## Work instructions
A) From the PIP article below, list every amount of PIP medical expense coverage that the insured may choose.
B) Rewrite part of the PIP article below, starting at the words "Although the Act" and ending after "of $15,000; $50,000; $75,000; or $150,000.". Replace "standard automobile policy" with "basic automobile policy".

## Source passage
--- --- ---

PIP Development: Some Excess Bills Now Boardable
OP-ED: Some medical bills, not paid by PIP benefits, may now be admitted into evidence.
March 19, 2018 at 05:21 PM
5 minute read
Almost 50 years ago (in 1972), New Jersey passed the No Fault Act, which included the Personal Injury Protection (PIP) provision, which was intended to “provide prompt payment of medical expenses to injured parties … (and) eliminate the need to determine fault in a lawsuit before an injured party could recover medical expenses.” Haines v. Taft, 450 N.J. Super. 295 (App. Div. 2017). However, the trade off for this benefit was that the medical expenses, to be paid directly by the injured party's insurance company, could not again be recovered by the injured party from the tortfeasor. Therefore the medical bills were not boardable (could not be admitted into evidence and displayed on a board for the jury).
Although the Act (N.J.S.A. 39:6A-4) requires the standard automobile policy to provide coverage for medical expenses up to $250,000, payments of medical bills are subject to any option elected by the insured pursuant to N.J.S.A.39:6A-4.3. This provision permits the insured to choose the amount of PIP coverage for medical expenses in the amount of $15,000; $50,000; $75,000; or $150,000.
In Haines, plaintiff chose the $15,000 PIP coverage option but, as a result of an auto accident, incurred medical expenses of $43,000. Therefore, the issue was whether he could recover the $28,000 expenses in excess of his PIP coverage in his suit against the tortfeasor, i.e. are the excess bills boardable? In a well reasoned decision, Judge Amy O'Connor held that he could, because the Act “refers to those PIP limits in a standard policy covering the subject insured making inadmissible only those medical expenses up to and including the PIP limits in the insured's standard policy.” (Emphasis added).

--- --- ---

## Provided records
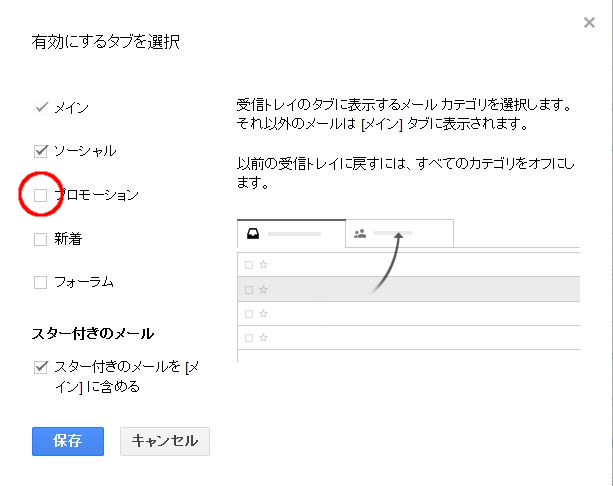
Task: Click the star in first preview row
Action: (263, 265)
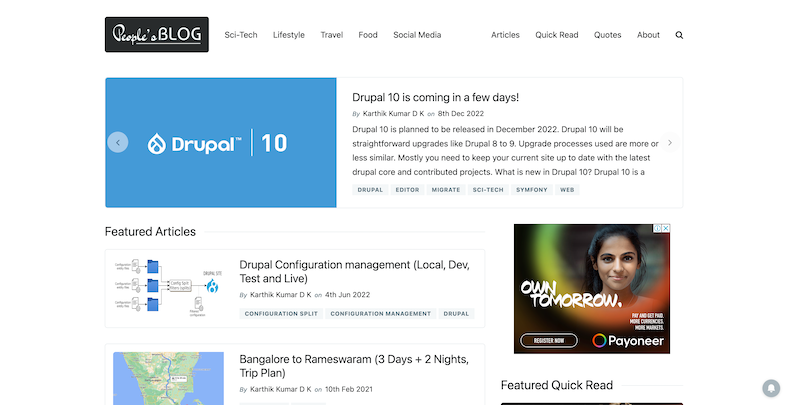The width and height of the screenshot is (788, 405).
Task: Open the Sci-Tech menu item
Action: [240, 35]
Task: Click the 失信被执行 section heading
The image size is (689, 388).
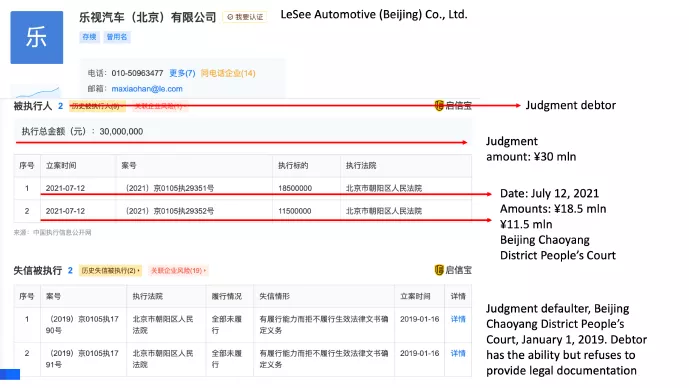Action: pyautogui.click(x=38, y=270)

--- --- ---

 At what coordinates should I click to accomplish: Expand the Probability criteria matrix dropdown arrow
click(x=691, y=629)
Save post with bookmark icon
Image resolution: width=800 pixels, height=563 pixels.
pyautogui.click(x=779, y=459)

--- --- ---

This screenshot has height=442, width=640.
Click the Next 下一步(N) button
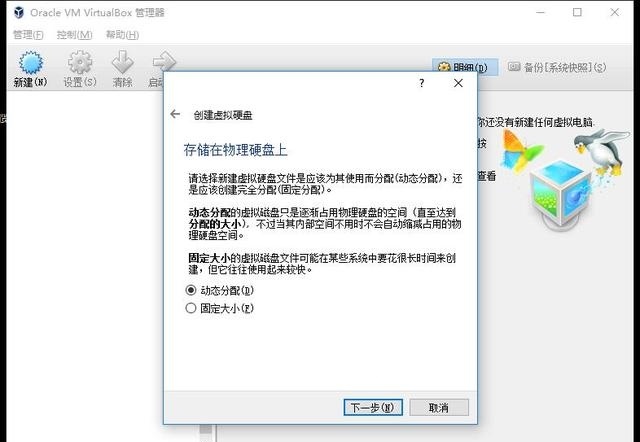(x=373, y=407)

--- --- ---

## Numbered answers
A) $15,000; $50,000; $75,000; $150,000

B)
Although the Act (N.J.S.A. 39:6A-4) requires the basic automobile policy to provide coverage for medical expenses up to $250,000, payments of medical bills are subject to any option elected by the insured pursuant to N.J.S.A.39:6A-4.3. This provision permits the insured to choose the amount of PIP coverage for medical expenses in the amount of $15,000; $50,000; $75,000; or $150,000.